On Thursday, a group of anonymous artists and activists dressed as MTA maintenance workers made some subtle yet powerful adjustments to the “If You See Something, Say Something” advertisements in New York subways.
New Yorkers will immediately recognize the MTA’s iconic, orange campaign posters, which feature photos of “regular New Yorkers” like Gregg T., Jo M. and Officer Chin alongside testimonials that recount their supposed paths to becoming everyday heroes by reporting suspicious behavior from fellow passengers.
The new campaign posters appear almost identical to the originals, but look closer and the testimonials have been changed to reflect the pressing fears stoked by our current political climate.
“I felt like a hero reporting what I saw,” Melissa C.’s quote reads. “But what scares me more than an unattended package is an unattended politician. We have to keep an eye on how our representatives vote and hold them accountable.”
“I’m glad I was reminded to report that suspicious bag,” Jo says in her snippet. “But I wonder, when my own president uses a willing media to perpetuate a constant state of fear, who are the real terrorists and who profits off my panic?”
The five replacement ads also feature the hashtag #Resist, and a phone number connecting to the MTA safety line.

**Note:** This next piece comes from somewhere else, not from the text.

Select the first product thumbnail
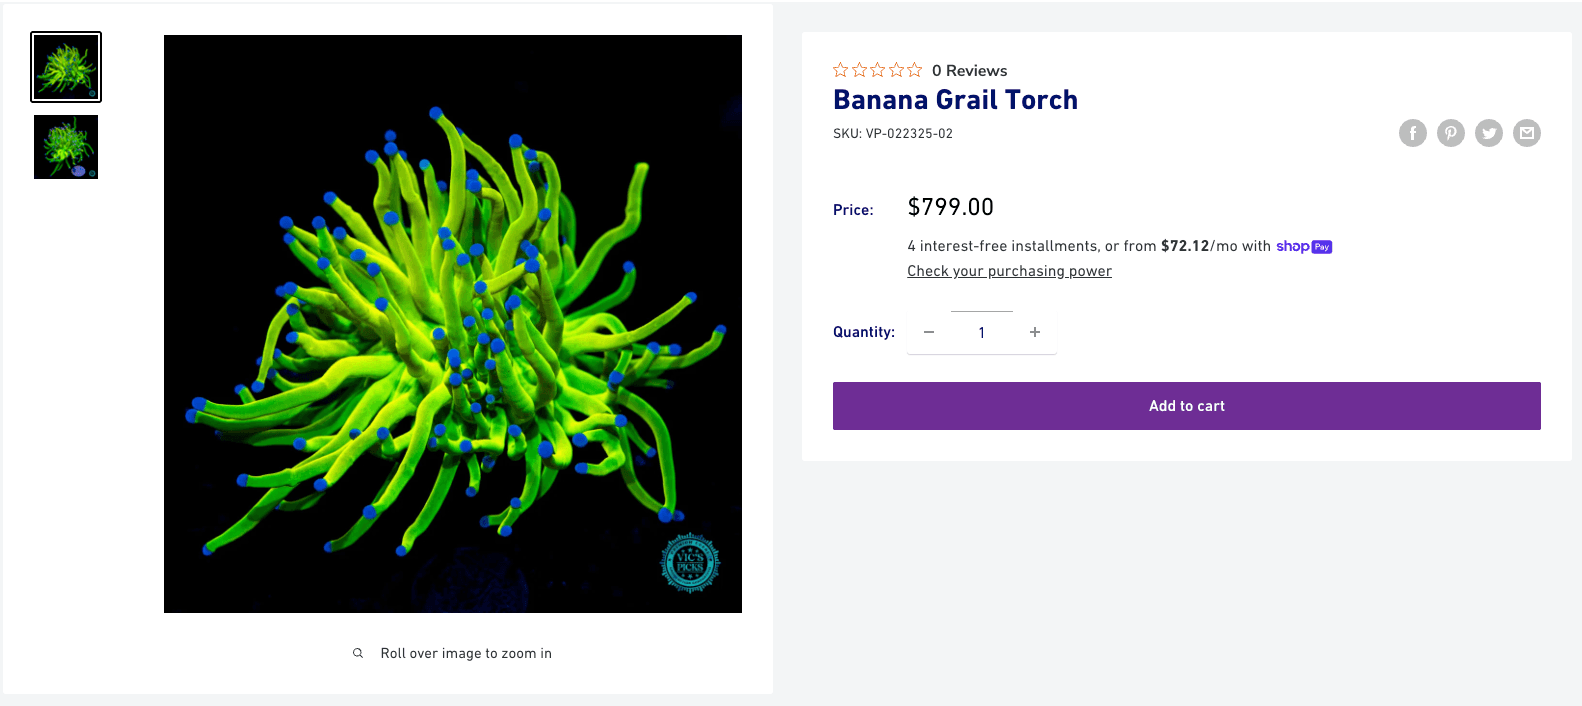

“I have no problem with the [original] MTA campaign,” an anonymous artist behind the subway ad remix explained in an interview with Hyperallergic. “It’s smart and it’s responsible — it was a backpack that was involved in the Boston bombing, so we should be on the lookout for suspicious bags, and I didn’t want to take that away from the ads. But to me, a campaign that’s telling you to be vigilant, but just say something when the problem’s already in front of you, is kind of useless. Let’s try to get a little bit more upstream from the problem. Where is the root of this problem?”
An artist also told Gothamist that the public intervention was inspired by President Donald Trump’s November victory. In the past few months, minorities in New York have been subject to violence and intimidation, from racist graffiti to bomb threats to fatal shootings. “I’m just more sensitive to every kind of message around me now that’s coming from a government agency,” the artist said.
Because the fake ads are technically illegal, the artists involved have elected to remain anonymous, a Gothamist reporter told The Huffington Post. And, in an effort to keep the posters circulating as long as possible, they ask the public not to disclose which subway lines they are on.
New Yorkers, on your next Subway commute, be vigilant. Both in terms of the safety of your fellow commuters and the potential for compelling activist art.